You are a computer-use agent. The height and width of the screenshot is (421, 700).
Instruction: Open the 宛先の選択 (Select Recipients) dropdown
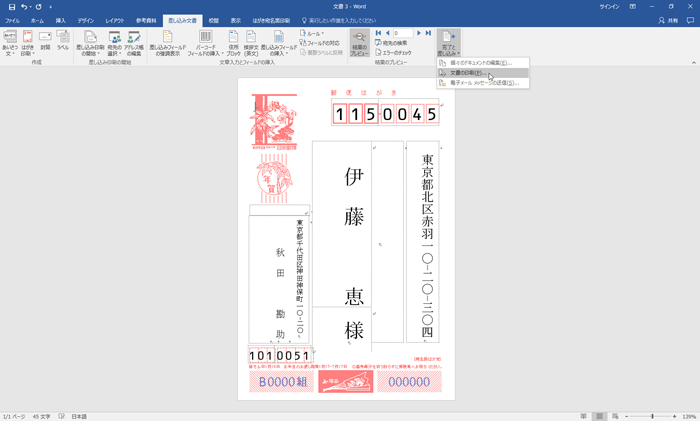point(115,42)
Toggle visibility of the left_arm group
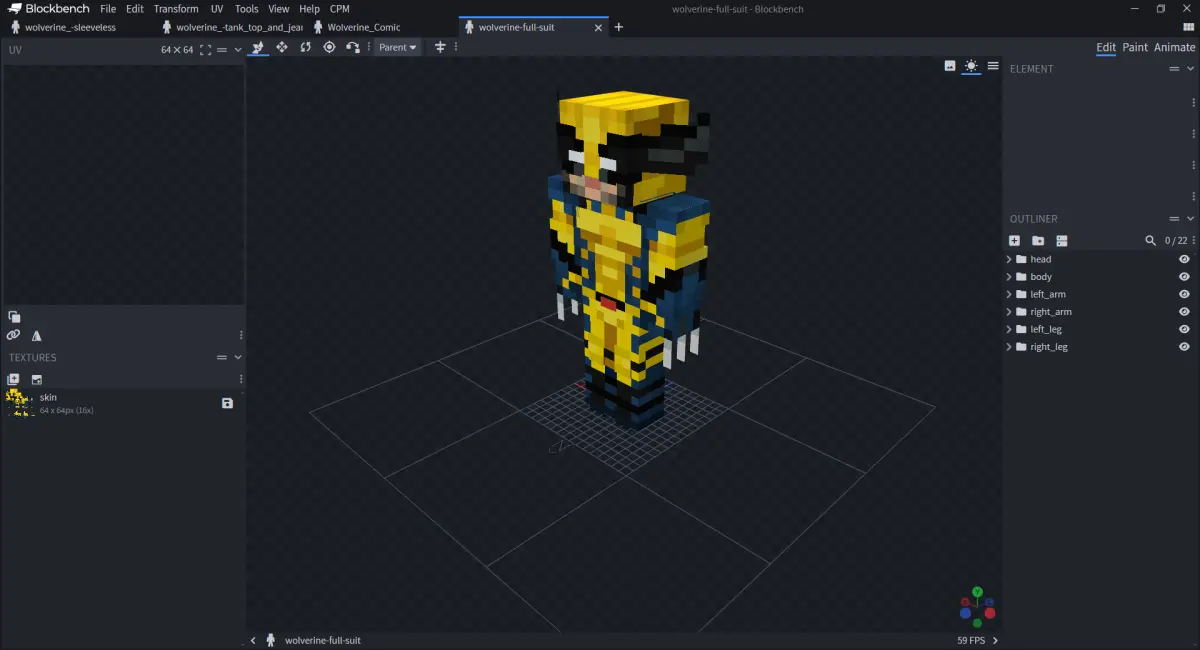1200x650 pixels. pos(1184,294)
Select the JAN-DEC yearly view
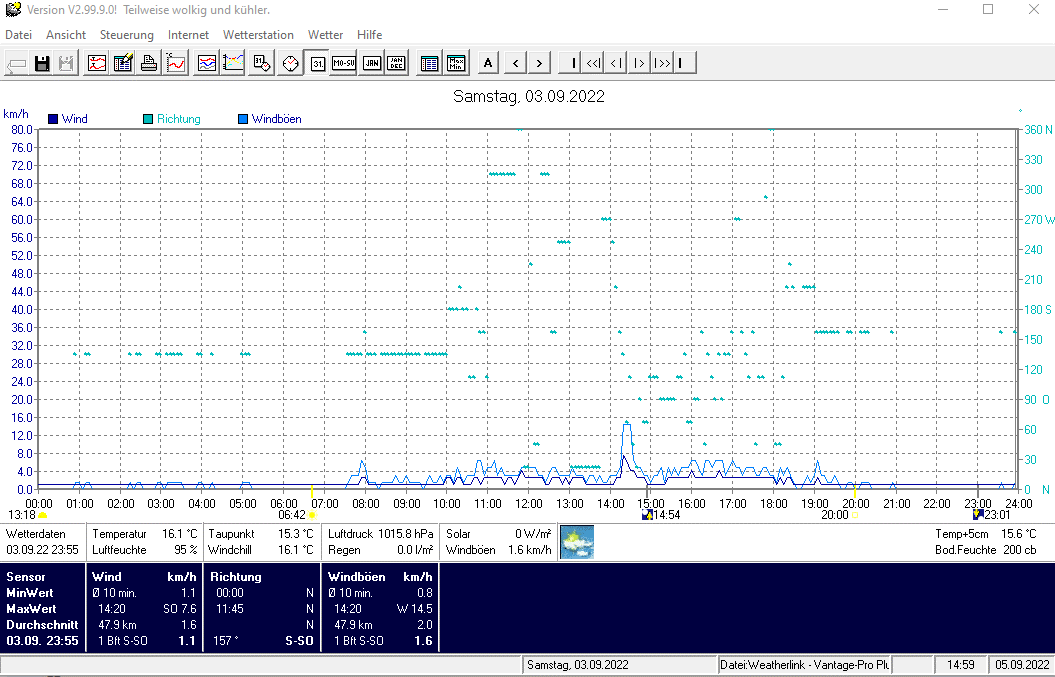Viewport: 1055px width, 677px height. [x=397, y=63]
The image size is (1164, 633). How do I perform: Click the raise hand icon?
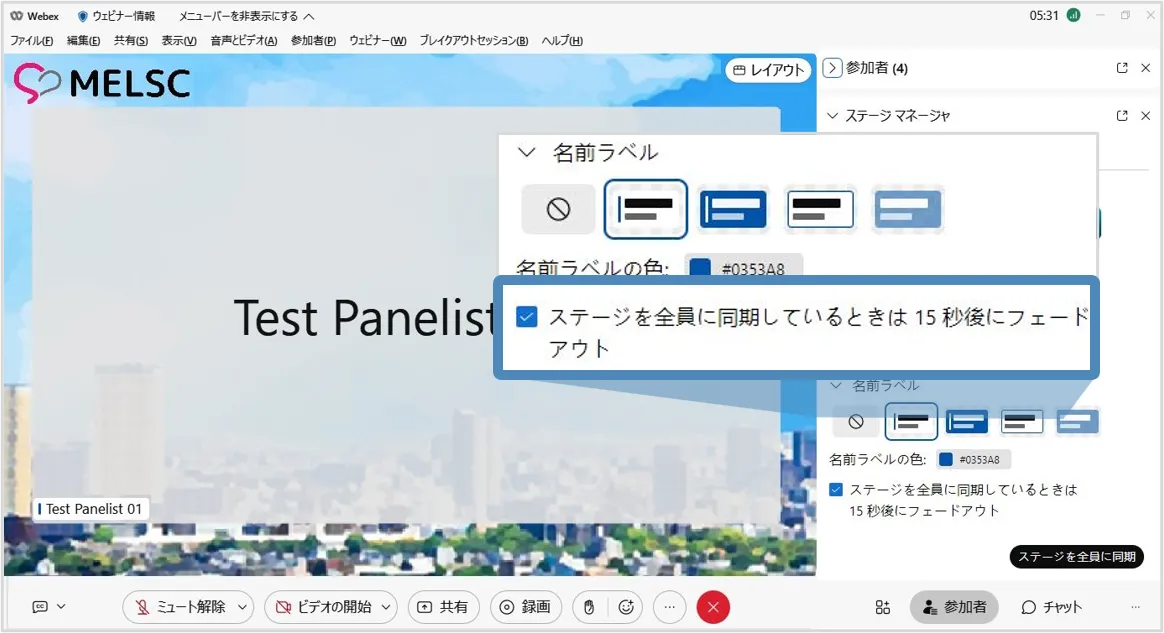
_ _ _ _
▶ _EXERCISE GOAL_:
Word for word, give again the lines from the line with "Select the JAN-DEC yearly view" through the end of the records above, with both ends included and the pictures left out.

▶ _SOLUTION_:
Select the JAN-DEC yearly view
Viewport: 1055px width, 677px height. [x=397, y=63]
The image size is (1164, 633). How do I perform: Click the raise hand icon?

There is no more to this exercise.